In order to use the online recovery functionality, the functions of
pgpool_recovery
, pgpool_remote_start
,
pgpool_switch_xlog
are required, so we need install
pgpool_recovery
on template1 of PostgreSQL server
server1.
[server1]# su - postgres [server1]$ psql template1 -c "CREATE EXTENSION pgpool_recovery"
Note: The recovery_1st_stage script does not support tablespaces. If you are using tablespaces, you need to modify the script to support tablespaces.
Because in the section Before Starting, we already set PostgreSQL authentication method to scram-sha-256, it is necessary to set a client authentication by Pgpool-II to connect to backend nodes. When installing with RPM, the Pgpool-II configuration file pool_hba.conf is in /etc/pgpool-II. By default, pool_hba authentication is disabled, set enable_pool_hba = on to enable it.
enable_pool_hba = on
The format of pool_hba.conf file follows very closely PostgreSQL's pg_hba.conf format. Set pgpool and postgres user's authentication method to scram-sha-256.
host all pgpool 0.0.0.0/0 scram-sha-256 host all postgres 0.0.0.0/0 scram-sha-256
Note: Please note that in Pgpool-II 4.0 only AES encrypted password or clear text password can be specified in health_check_password, sr_check_password, wd_lifecheck_password, recovery_password in pgpool.conf.
The default password file name for authentication is pool_passwd. To use scram-sha-256 authentication, the decryption key to decrypt the passwords is required. We create the .pgpoolkey file in Pgpool-II start user postgres's (Pgpool-II 4.1 or later) home directory. (Pgpool-II 4.0 or before, by default Pgpool-II is started as root)
[all servers]# su - postgres [all servers]$ echo 'some string' > ~/.pgpoolkey [all servers]$ chmod 600 ~/.pgpoolkey
Execute command pg_enc -m -k /path/to/.pgpoolkey -u username -p to register user name and AES encrypted password in file pool_passwd.
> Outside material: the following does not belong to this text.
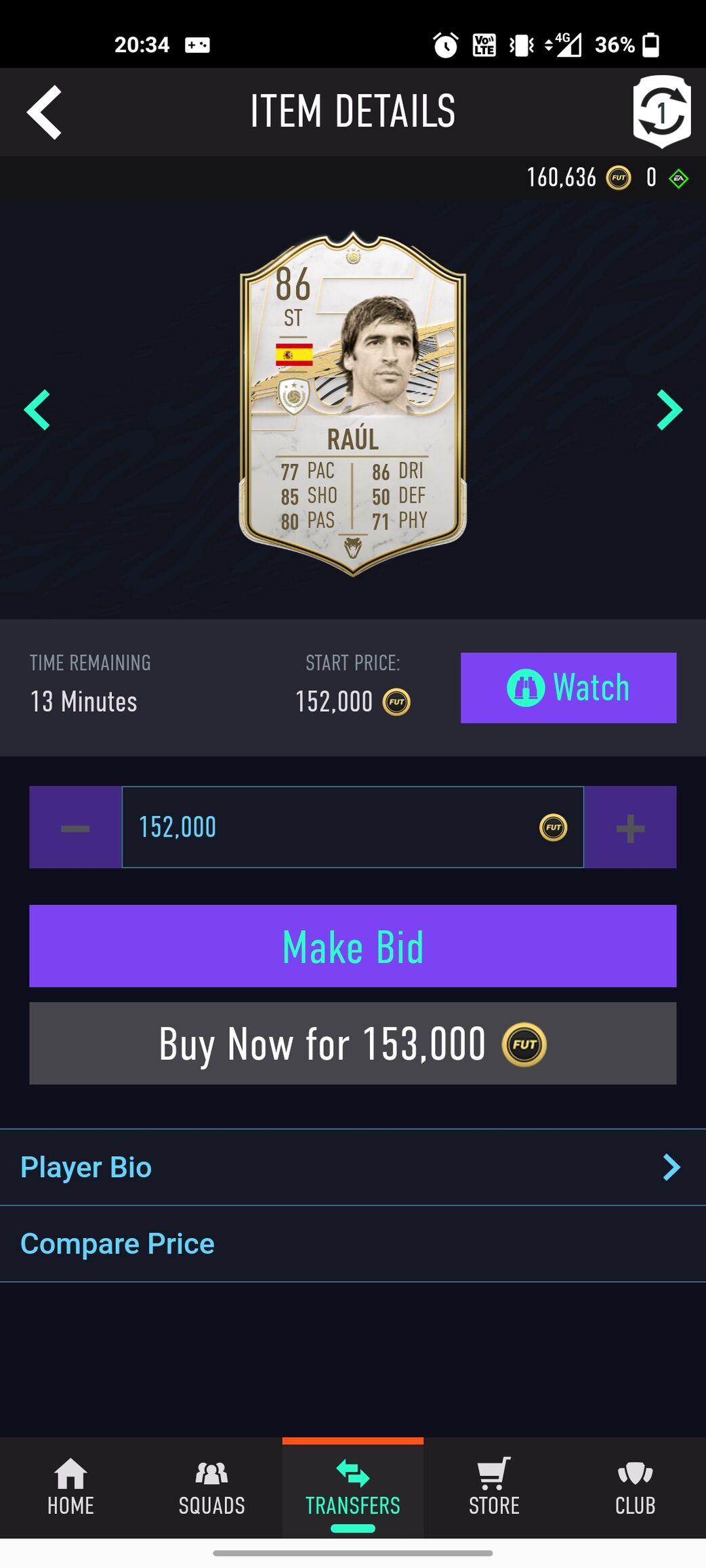Tap Buy Now for 153,000
The width and height of the screenshot is (706, 1568).
[353, 1044]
If pool_passwd doesn't exist yet, it will be created in the same directory as pgpool.conf.
[all servers]# su - postgres [all servers]$ pg_enc -m -k ~/.pgpoolkey -u pgpool -p db password: [pgpool user's password] [all servers]$ pg_enc -m -k ~/.pgpoolkey -u postgres -p db password: [postgres user's passowrd] # cat /etc/pgpool-II/pool_passwd pgpool:AESheq2ZMZjynddMWk5sKP/Rw== postgres:AESHs/pWL5rtXy2IwuzroHfqg==
Enable watchdog functionality on server1, server2, server3.
use_watchdog = on
Specify virtual IP address that accepts connections from clients on server1, server2, server3. Ensure that the IP address set to virtual IP isn't used yet.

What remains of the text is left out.